How is the study designed?

Design Details

• Primary Purpose: Treatment
• Allocation: Randomized
• Interventional Model: Parallel Assignment
• Masking: Quadruple

Number of Arms

2

Arms and Interventions

Participant Group / Arm	Intervention / Treatment
Placebo Comparator: Placebo; Single dose	Drug: Placebo; A subcutaneous injection in the abdomen of the corresponding dose of Placebo according to the assigned dose cohort.
Experimental: SYH2082 Injection; Single-ascending dose	Drug: SYH2082 Injection; A subcutaneous injection in the abdomen of the corresponding dose of SYH2082 Injection according to the assigned dose cohort.

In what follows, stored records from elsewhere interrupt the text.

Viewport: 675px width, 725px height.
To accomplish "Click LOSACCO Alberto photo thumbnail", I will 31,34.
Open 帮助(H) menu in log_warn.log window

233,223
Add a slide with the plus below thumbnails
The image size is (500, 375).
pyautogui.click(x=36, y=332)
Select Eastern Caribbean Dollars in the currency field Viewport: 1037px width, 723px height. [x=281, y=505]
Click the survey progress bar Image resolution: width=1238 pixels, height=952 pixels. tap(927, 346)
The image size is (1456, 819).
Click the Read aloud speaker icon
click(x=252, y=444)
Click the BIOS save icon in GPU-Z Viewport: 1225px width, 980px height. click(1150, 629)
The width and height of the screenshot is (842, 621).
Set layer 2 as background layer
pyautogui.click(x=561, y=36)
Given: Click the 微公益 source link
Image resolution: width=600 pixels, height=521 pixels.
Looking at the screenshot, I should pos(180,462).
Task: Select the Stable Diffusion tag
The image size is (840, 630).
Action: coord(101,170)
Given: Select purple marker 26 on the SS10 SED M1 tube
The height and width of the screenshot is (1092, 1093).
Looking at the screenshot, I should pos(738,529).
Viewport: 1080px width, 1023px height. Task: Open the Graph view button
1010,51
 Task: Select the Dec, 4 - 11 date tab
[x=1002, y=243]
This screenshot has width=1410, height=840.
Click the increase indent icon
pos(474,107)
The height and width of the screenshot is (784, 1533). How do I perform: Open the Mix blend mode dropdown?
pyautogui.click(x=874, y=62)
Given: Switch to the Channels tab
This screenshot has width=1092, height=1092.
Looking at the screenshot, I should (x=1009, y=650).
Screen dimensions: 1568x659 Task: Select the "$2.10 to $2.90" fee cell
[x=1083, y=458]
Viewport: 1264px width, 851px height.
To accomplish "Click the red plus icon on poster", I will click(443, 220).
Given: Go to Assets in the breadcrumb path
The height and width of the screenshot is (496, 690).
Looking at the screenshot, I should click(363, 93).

What is the study measuring?

Primary Outcome Measures

Outcome Measure	Time Frame
Number of Adverse Events as a measure of safety and tolerability of SYH2082	Screening period up to day 57

Secondary Outcome Measures

Outcome Measure	Measure Description	Time Frame
Maximum plasma concentration (Cmax)		Pre-dose at day 1 to day 57
Area under the concentration-time curve from time 0 to the last measurable time point (AUClast)		Pre-dose at day 1 to day 57
Area under the concentration time curve from time 0 to infinity (AUCinf)		Pre-dose at day 1 to day 57
Time to maximum concentration (Tmax)		Pre-dose at day 1 to day 57
Elimination half-life (t1/2)		Pre-dose at day 1 to day 57
Apparent volume of distribution (Vz/F)		Pre-dose at day 1 to day 57
Apparent clearance (CL/F)		Pre-dose at day 1 to day 57
Anti-SYH2082 antibodies		Pre-dose at day 1 to day 57
Change in fasting plasma glucose from baseline		Baseline up to Day 57
Change in fasting insulin from baseline		Baseline up to Day 57
Change in C-peptide from baseline		Baseline up to Day 57
Change in glucagon from baseline		Baseline up to Day 57
Change in body weight from baseline		Baseline up to Day 57
Change in waist circumference from baseline		Baseline up to Day 57
Corrected QT(QTc) interval	Baseline- and placebo-corrected QTcF (ΔΔQTcF)	Pre-dose at day 1 to day 8

Collaborators and Investigators

• Sponsor: CSPC ZhongQi Pharmaceutical Technology Co., Ltd.

Study record dates

Study Major Dates

• Study Start (Estimated): April 14, 2026
• Primary Completion (Estimated): October 28, 2026
• Study Completion (Estimated): February 9, 2027

Study Registration Dates

• First Submitted: April 2, 2026
• First Submitted That Met QC Criteria: April 9, 2026
• First Posted (Actual): April 16, 2026

Study Record Updates

• Last Update Posted (Actual): April 16, 2026
• Last Update Submitted That Met QC Criteria: April 9, 2026
• Last Verified: April 1, 2026

More Information

Terms related to this study

• Additional Relevant MeSH Terms: Nutrition Disorders; Overnutrition; Body Weight; Pathological Conditions, Signs and Symptoms; Nutritional and Metabolic Diseases; Signs and Symptoms; Overweight; Obesity
• Other Study ID Numbers: SYH2082-002

Drug and device information, study documents

• Studies a U.S. FDA-regulated drug product: No
• Studies a U.S. FDA-regulated device product: No
• product manufactured in and exported from the U.S.: No